Her insan gibi, kurumların da doğum günleri vardır.

Hele de bu “canlı bir organizma” ise.

Bu ay, ihtilalci komünistlerin kuruluş ayı. Bir nevi doğum günleri….

Hem de iki kez! İlki, 19-21 Şubat’taki İleri Militanlar Toplantısı (İMT)’dir. İkincisi, 15-17 Şubat’taki “yeniden doğuş” olan III. Konferans!

Her iki doğum da oldukça uzun ve sancılı bir dönemin ardından gelir. Her doğum gibi öncesinde büyük acılar yaşatarak ama sonrasında çok daha büyük bir mutluluk ve coşku vererek… Bunun verdiği itilimle en kritik süreçlere damgasını vuran, önemli başarılara imza atan, dostun-düşmanın saygı duyduğu bir yapı çıkmıştır ortaya.

* * *

Kökleri ’68’e dayanan bir yapıdan söz ediyoruz. Önderlerini o hareketli yıllarda, anti-emperyalist mücadele içinde, faşistlerle çatışmalarda, boykot ve işgallerde, grev ve direnişlerde yetiştirmiş bir yapıdan…

O yıllarda küçük bir devrimci gruptur. Fakat yüzünü sınıfa dönmüş, devrimin önderi olarak işçi sınıfını görmüş, sınıf içinde çalışmayı esas almıştır. Faşizme karşı kavgada militan, dövüşkendir. Commer’in arabasının yakılmasından 6. Filo’nun denize dökülmesine kadar, dönemin gençlik eylemlerinin içinde yer alırlar. Osman Yaşar Yoldaşcan, Mehmet Fatih Öktülmüş, İsmail Cüneyt, Sezai Ekinci gibi Türkiye Devrimci Hareketinde mütevazılığı, direnişçiliği, gözüpekliği ile öne çıkmış önderler yetiştirirler.

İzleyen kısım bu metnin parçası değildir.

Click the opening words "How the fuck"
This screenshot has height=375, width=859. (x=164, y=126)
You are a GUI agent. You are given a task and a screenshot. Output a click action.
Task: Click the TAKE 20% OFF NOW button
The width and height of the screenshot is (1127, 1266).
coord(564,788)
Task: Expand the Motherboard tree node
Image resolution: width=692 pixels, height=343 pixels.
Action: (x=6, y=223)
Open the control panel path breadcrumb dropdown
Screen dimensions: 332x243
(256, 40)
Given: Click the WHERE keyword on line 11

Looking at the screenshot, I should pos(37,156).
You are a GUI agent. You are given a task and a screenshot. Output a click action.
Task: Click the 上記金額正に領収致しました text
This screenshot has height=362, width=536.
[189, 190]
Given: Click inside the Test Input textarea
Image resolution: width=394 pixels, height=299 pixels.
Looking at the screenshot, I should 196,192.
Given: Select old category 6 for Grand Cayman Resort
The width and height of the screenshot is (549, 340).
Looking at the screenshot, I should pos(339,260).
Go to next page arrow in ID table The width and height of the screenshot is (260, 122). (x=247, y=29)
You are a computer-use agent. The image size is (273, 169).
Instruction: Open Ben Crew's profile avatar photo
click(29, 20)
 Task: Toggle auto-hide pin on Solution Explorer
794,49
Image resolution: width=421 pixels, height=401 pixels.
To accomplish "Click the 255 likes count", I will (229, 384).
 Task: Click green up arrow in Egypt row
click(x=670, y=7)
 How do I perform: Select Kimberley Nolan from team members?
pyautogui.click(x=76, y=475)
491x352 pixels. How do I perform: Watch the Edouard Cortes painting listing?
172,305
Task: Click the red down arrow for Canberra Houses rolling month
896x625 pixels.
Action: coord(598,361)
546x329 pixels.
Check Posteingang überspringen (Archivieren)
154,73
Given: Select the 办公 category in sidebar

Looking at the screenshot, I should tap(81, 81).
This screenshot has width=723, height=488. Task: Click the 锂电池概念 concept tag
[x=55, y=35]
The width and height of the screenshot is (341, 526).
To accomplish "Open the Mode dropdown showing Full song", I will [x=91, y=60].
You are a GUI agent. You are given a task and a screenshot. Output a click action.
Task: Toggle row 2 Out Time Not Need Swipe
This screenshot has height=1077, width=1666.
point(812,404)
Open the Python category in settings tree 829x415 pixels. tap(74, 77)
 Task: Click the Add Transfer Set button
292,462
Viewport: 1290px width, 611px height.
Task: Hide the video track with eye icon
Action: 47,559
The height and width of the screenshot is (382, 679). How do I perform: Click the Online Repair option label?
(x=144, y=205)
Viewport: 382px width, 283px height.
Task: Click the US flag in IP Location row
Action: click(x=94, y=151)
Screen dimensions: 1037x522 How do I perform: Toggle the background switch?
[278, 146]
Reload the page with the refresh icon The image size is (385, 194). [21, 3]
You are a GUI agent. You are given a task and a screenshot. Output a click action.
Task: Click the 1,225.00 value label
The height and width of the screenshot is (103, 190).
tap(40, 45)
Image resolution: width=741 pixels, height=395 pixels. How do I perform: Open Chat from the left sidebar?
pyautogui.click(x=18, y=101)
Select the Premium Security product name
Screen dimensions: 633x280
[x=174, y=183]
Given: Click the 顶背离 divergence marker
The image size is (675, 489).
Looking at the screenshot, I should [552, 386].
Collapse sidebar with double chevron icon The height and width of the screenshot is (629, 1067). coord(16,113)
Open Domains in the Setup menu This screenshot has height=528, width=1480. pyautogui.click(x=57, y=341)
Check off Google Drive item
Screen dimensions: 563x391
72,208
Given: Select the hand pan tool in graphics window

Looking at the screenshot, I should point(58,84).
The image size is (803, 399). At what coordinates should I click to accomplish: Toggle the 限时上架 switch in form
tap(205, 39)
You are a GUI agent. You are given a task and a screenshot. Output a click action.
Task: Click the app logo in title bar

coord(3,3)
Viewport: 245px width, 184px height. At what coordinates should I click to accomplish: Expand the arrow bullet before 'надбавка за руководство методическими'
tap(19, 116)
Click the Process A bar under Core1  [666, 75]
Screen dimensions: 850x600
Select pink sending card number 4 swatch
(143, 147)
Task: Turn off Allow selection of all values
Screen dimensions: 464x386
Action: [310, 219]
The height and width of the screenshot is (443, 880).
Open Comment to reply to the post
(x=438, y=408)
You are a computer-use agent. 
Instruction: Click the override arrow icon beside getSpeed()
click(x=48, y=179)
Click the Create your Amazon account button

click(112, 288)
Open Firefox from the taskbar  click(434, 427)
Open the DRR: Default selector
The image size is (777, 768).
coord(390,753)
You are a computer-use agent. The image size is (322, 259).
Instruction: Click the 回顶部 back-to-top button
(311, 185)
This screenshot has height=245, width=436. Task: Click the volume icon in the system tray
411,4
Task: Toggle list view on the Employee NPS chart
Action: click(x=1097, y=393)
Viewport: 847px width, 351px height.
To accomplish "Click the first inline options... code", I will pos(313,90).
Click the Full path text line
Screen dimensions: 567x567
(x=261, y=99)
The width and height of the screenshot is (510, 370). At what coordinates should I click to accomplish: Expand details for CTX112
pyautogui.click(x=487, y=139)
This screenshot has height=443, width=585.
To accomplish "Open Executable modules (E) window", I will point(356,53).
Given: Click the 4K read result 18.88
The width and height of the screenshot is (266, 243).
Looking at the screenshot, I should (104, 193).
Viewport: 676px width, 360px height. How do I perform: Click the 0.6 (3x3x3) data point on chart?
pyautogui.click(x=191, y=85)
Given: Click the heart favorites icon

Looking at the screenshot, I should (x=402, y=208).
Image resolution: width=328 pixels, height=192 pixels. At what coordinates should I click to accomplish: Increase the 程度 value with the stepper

’71 devrimciliğinde belirgin olan devrimci dayanışmanın en güzel örneklerini sunmuşlardır. O zor günlerde ellerindeki olanakları paylaşırlar tereddütsüzce… 12 Mart işkencehanelerinde yazarlar ilk direniş destanlarını. Mahkemelerde devrimci görüşlerini haykırırlar. Zindanlarda firar girişimlerinde bulunur, hep dışarıyla, sıcak mücadeleyle yaşarlar.

Denizlerle atar yürekleri. Ve içeriden çıktıktan sonra birleşme girişimleri başlar. Fakat bu sağlıksız bir birleşme çabasıdır. Denizlere duygusal yakınlık, ideolojik-siyasal farklılıkları geriye itmiştir başlarda. Fakat sonrasında bu farklılıklar daha fazla açığa çıkacaktır. Bunda, birleşmeye çalıştıkları yapının ’71 sonrası sağcılaşan çizgisi de rol oynar. Sağcı politikalara ve menşevik-legalist örgütlenmeye karşı “devrimci muhalefet”in başını çekerler. ‘77’de ayrılık kaçınılmaz bir hal alır ve kopuş gerçekleşir.

Ne var ki, ’79’a kadar grup yapısından örgüte geçememenin tüm sancıları yaşanacaktır. Hem siyasal hem kitlesel olarak güçlü bir şekilde kopulmuştur; fakat ona uygun bir yapılanma yaratılamayınca, parçalanma ve dağılma süreci kaçınılmazdır.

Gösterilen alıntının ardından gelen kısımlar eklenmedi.